Blackbird is a more than an hour long, as Dr Boondigga was, and the opener, the title track, completes its turn after nine minutes. It is, it has to be said, worthy of such longevity, as it weaves a magical spell. The closer, Bohannon,comes out of mid-70s New York, funking and grooving it’s way to the end of the disk.
This slow-food attitude continues throughout, and certainly works, but on, for example, Silver and Gold, this policy is an almighty chore, and quality control seems to be lacking around this particular track.

Many will pick up on particular styles and, conversely, trumpeter Tony Chang underlines some of the influences, including, of all bloody things, country music. An open mind and a willingness to spread the seeds far and wide is admirable.

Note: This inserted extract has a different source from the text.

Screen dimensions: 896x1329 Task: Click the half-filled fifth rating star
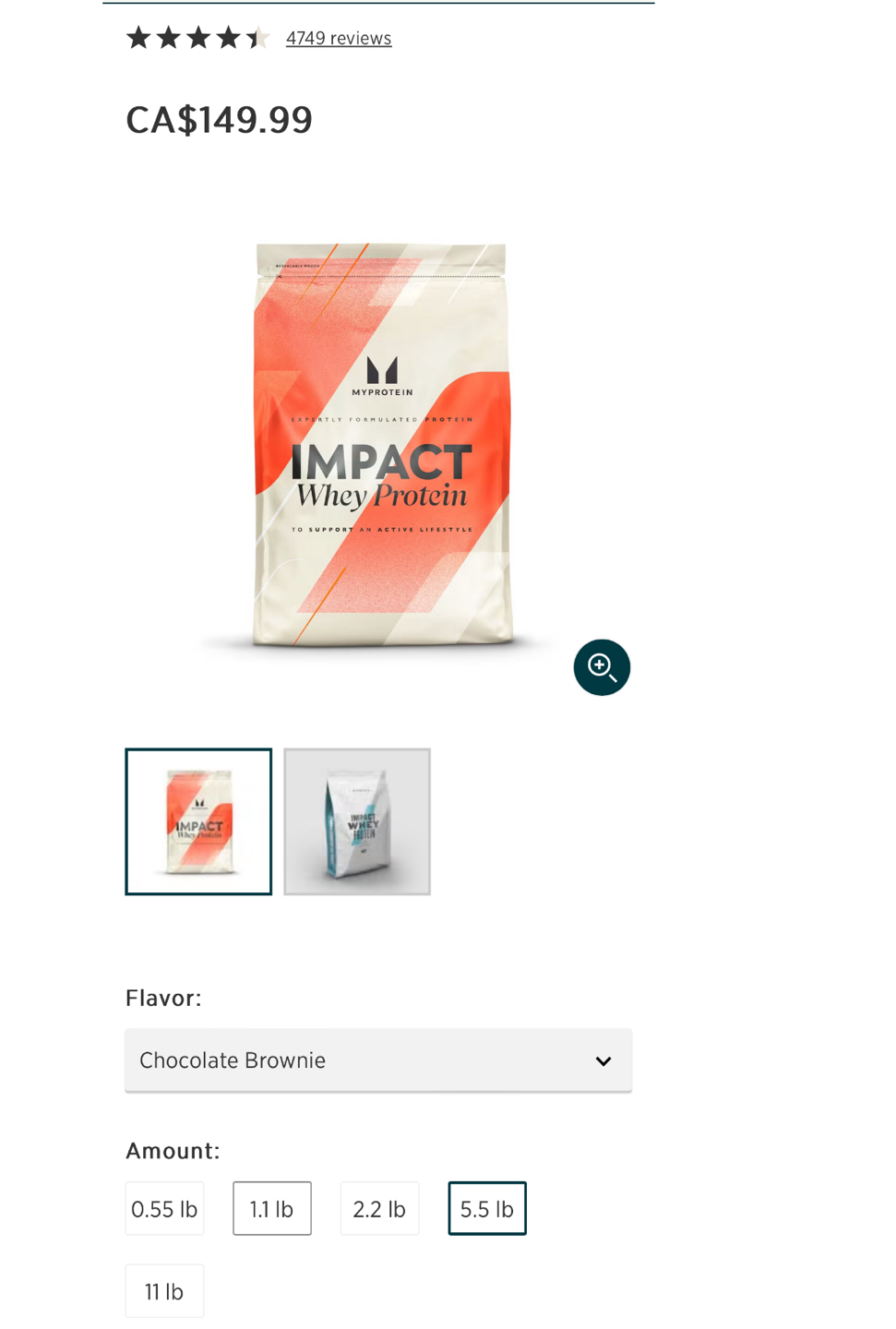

But if you listen to Blackbird with a view to picking up on the reggae, soul or even electronica sounds (Never Moving is slightly reminiscent of Neu!) you are missing the point. Today’s listeners are more attuned to the diversity and eclectisim of albums. That is why Blackbird will appeal to those who file Bob Marley and the Wailers alongside Led Zeppelin,or The Clash.
It remains a conundrum however. I can’t quite grasp if this is an actual progression from Dr Boondigga, or a return to what they do best. You could certainly play them back to back on a warm afternoon in the garden with a beer in your hand, while talking about the merits of Keynesian economics, but the distinctions are obvious without such distractions.